Maxwell Sparr/Collegian

With young, resilient players, the Massachusetts hockey team succeeded in kicking its season off in exciting fashion.

After losing to No. 15 Minnesota to end non-conference play, The Minutemen (0-2-1, 0-0-1 Hockey East) traveled to Boston to face Boston University for the conference schedule opener.

The game, which featured various momentum swings, ended in a 2-2 tie with BU (2-0-1, 0-0-1 HEA) edging UMass in shots, 35-33.

With Paul Dainton injured, freshman goaltender Jeff Teglia made his first collegiate start for UMass, ultimately receiving honors for his efforts late in the game.

Four minutes into the contest, Teglia let up the first goal to BU’s Matt Nieto. Chris Connolly added to the Terriers’ lead with a goal in the 10th minute. The period was reminiscent of UMass’ poor play in the early stages of games this year, as the Minutemen were outshot, 11-7, and again faced an early deficit in the first.

 “We fell behind by two,” UMass coach Don Cahoon said. “It was [great] that we were able to climb back into it and get the point.”

Teglia kept the Terriers at bay in the second, stopping all 10 shots he faced. BU’s Kieran Millan followed suit by stopping all 16 shots through the first two periods.

UMass came out firing in the third, when the line of Michael Pereira, Rocco Carzo and T.J. Syner created an early chance that gave the Minutemen the momentum for the remainder of the stanza.

Moments later, Darren Rowe put UMass on the board with a goal assisted by Syner and Carzo.

“There were a lot of momentum swings,” Cahoon said. “[There was] pretty good goaltending at both ends.
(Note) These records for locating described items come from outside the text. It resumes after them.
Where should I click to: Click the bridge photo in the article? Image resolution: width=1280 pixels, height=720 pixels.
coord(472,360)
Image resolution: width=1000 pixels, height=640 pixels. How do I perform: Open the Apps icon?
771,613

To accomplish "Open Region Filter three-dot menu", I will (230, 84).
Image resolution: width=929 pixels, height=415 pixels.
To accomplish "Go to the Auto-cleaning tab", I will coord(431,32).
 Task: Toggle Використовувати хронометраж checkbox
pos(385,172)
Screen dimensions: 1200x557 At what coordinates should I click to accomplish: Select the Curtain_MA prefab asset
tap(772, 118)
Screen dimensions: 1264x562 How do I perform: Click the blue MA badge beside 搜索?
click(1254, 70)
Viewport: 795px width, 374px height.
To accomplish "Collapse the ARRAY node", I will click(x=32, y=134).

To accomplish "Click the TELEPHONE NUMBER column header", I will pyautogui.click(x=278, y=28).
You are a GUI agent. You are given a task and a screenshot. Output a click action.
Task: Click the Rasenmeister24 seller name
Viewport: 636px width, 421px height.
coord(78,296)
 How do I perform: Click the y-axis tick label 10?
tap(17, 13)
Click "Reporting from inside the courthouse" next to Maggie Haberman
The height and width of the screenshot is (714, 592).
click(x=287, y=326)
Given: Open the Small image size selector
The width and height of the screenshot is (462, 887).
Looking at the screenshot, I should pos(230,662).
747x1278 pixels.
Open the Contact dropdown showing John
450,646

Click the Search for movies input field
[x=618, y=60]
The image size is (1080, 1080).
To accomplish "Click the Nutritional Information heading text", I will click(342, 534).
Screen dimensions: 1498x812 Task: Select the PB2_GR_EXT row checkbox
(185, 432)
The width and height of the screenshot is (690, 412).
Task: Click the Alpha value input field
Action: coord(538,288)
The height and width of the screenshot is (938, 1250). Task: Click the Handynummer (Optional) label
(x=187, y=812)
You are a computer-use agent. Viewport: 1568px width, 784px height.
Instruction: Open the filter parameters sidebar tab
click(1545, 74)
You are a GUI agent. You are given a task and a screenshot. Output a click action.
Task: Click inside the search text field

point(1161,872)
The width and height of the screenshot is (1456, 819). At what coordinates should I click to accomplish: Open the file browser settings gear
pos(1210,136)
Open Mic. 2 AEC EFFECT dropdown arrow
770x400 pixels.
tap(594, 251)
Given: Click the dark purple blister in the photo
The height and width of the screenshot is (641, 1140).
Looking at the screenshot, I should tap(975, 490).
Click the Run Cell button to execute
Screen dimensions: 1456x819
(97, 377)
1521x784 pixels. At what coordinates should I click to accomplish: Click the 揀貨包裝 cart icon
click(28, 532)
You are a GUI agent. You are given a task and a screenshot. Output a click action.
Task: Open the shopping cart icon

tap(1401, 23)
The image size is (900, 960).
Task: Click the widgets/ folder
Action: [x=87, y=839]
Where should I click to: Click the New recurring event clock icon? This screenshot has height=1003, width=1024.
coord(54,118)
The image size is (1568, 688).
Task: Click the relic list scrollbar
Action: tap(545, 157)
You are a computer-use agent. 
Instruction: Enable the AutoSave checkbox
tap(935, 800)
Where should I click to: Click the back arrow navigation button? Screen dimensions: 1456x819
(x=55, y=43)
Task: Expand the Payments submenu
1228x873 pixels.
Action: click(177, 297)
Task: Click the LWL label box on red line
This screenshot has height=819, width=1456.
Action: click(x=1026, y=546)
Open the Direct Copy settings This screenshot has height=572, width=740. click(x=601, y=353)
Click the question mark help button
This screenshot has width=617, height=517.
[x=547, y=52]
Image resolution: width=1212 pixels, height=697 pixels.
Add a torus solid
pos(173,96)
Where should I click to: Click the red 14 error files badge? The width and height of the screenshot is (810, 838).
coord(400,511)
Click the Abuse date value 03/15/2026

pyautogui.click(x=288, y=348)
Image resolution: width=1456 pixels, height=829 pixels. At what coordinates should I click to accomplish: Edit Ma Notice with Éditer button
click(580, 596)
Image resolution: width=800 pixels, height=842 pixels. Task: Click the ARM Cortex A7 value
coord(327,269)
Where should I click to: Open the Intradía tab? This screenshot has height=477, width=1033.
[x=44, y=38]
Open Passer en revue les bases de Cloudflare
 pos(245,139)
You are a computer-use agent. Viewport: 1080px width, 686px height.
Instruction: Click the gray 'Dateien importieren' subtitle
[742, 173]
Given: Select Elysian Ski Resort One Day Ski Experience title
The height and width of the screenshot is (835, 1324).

These were two teams that desperately wanted the two points.”

With less than nine minutes remaining in regulation, UMass senior Marc Concannon leveled the score at 2-2.

“He’s a competitive kid,” Cahoon said, referring to Concannon. “He works really hard and he competes every [shift]. It’s nice to see him chip in with a goal. Most of the time he’s blocking a shot or finishing a check.”

Concannon’s goal was the last in regulation, sending the game into overtime.

The Minutemen mustered two shots in overtime, which Millan turned aside. The most important player again was Teglia, who made his presence known by stopping all six Terrier shots en route to a conference-opening draw.

“He’s a battler,” Cahoon said of Teglia. “He’s not your conventional [goalie] but he finds a way to compete and stop pucks.”

Cahoon believed the experience Teglia received in Minnesota, when he came in for the injured Dainton staring down a five-on-three penalty kill, prepared him well for his first collegiate start.

“[Teglia’s] exciting. He gets after it,” Cahoon said. “He’s anticipating plays and he’s putting himself into position to try and make a difference in the game.”

Teglia made a big difference. After relinquishing the two early goals, he was rock solid in net for the Minutemen, stopping all 24 shots he faced after the first period. His performance, coupled with the looming return of Dainton, gives Cahoon and the Minutemen supreme confidence in their netminders.

Cahoon is also pleased with the performances of his young players so far, citing their consistent hard work and resilience as the Minutemen’s key successes early on.

Cahoon’s main concern right now is his team’s inability to establish an early lead, something he would like to see change when BU visits UMass on Oct. 22.

“We have yet to play with a lead. It would be nice for them to get a lead and see what they can do with it.”